# How much would you charge for jerky?



## dougmays

so i made a batch of jerky a few weeks back and brought it into work and people loved it.  alot of people said they would buy it if i ever sold it.  I was thinking about it and i was wondering how much you would charge for jerky?  my initial though was $5 per 1/2 lb.  does that sound like a good starting point?  by my calculations if i did that, assuming 40% weight loss during the dehydrating process, i could quadrupedal my money by charging that much

also does anyone know what all is required to sell jerky as far as permits, licenses, and whatever else? i was thinking about setting up a website if people really do like this and try to start setting to the public


----------



## fpnmf

I don't know how 5 bucks covers 1/2 pound...

When I bought homemade at work (years ago)  it was 5 bucks for 1/4 pound.

We were all glad to buy it too.

 There are lots of threads here concerning going pro on smoked stuff.

 Use the search tool and have fun!!

  Craig


----------



## dougmays

cool i'll take a look.  my thought process was say i buy 10 lbs of eye of round.  i'm looking at around $30 if i find a good deal.  I havne't weighed my before or after yet but i just got a scale to do so, so i was assuming losing 40% like with butts and briskets.  even if its 50-55%.  i'd get 5lbs of smoked jerky.  if i sell for $5/lb i'd get $50.....ok i guess i did my math wrong and its not quadrupaling...

so maybe $5 for 1/4lb?


----------



## michael ark

Don't forget time is money + spices ,cure. It may start out as a hobby but turn to work real quick.


----------



## dougmays

i think it'd be fun work personally :)  better then my current sit at a computer and stare out the window job i have not ;)

## Directions
1. State whether each statement agrees with the jerky thread, answering yes or no and quoting the deciding words: (a) Craig once paid 5 bucks for 1/4 pound of homemade jerky at work; (b) dougmays had already weighed his meat before and after drying; (c) dougmays bases his figures on buying 10 lbs of eye of round.
2. Print the passage of the jerky thread between "I don't know" and "on smoked stuff.", inclusive, character for character.
The data that follow are separate material, unrelated to the jerky thread.

## Given information

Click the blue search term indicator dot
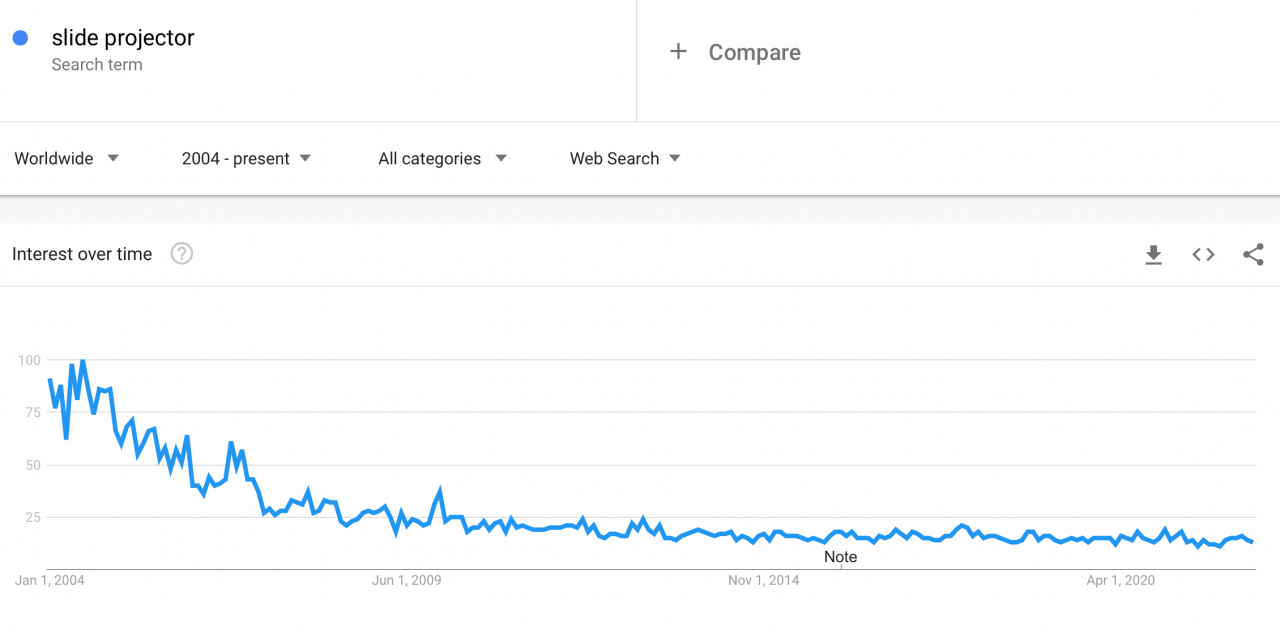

## Answer set
1.
(a) Yes: "it was 5 bucks for 1/4 pound"
(b) No: "I havne't weighed my before or after yet"
(c) Yes: "say i buy 10 lbs of eye of round"

2.
I don't know how 5 bucks covers 1/2 pound...

When I bought homemade at work (years ago)  it was 5 bucks for 1/4 pound.

We were all glad to buy it too.

 There are lots of threads here concerning going pro on smoked stuff.